**Data supplied**
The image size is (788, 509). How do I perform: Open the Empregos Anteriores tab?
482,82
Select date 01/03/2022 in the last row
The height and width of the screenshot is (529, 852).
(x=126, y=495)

**Try it**
Write the listing out once more, keeping each word as it is.

**Task result**
The image size is (788, 509). How do I perform: Open the Empregos Anteriores tab?
482,82
Select date 01/03/2022 in the last row
The height and width of the screenshot is (529, 852).
(x=126, y=495)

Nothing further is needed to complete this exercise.